On 1 August 1839, William married Matilda Blanche Crawley-Boevey at St Mary the Virgin church in Flaxley, Gloucestershire. Born in Gloucester, she was the third and youngest daughter of Sir Thomas Crawley-Boevey, 3rd Baronet (1769–1847), and Mary Albinia (died 1835), eldest daughter of Sir Thomas Hyde Page.

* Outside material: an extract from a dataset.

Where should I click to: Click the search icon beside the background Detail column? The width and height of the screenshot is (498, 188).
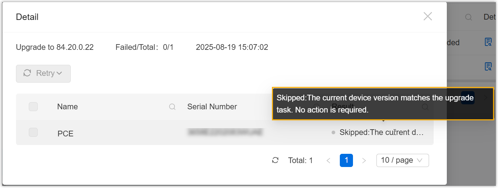click(469, 17)
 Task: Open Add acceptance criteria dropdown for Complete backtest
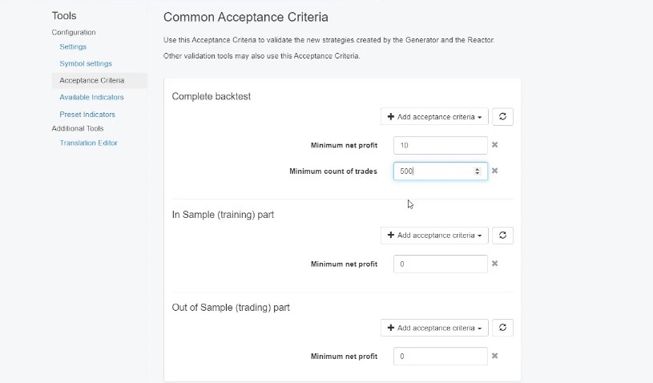pyautogui.click(x=434, y=117)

Matilda's father was the first cousin of Henry Gibbs's wife, Caroline, and her brother Charles Crawley. The couple had eight children:
- Dorothea Harriett (12 June 1840 – 20 September 1914)
- Antony Gibbs, of Tyntesfield, JP, DL (10 December 1841 – 24 April 1907). He was the father of George Gibbs, 1st Baron Wraxall and father-in-law of Princess Helena of Teck
- Alice Blanche (27 October 1843 – 12 Mar 1871)
- William (14 January 1846 – 11 June 1869)
- George Abraham (25 March 1848 – 23 February 1870)
- Henry Martin (30 May 1850 – 22 April 1928)
- Albinia Anne (7 June 1853 – 17 April 1874)
- Lucey (21 November 1854 - 29 October 1902)

William Gibbs died at Tyntesfield on 3 April 1875. After a service at the chapel within the estate grounds on 9 April, his coffin was carried to the All Saints, Wraxall by relays of thirty estate workers rather than in a carriage. He is buried within the family plot in the church grounds. There is a memorial to William Gibbs contained with St Michael and All Angels Church, Exeter.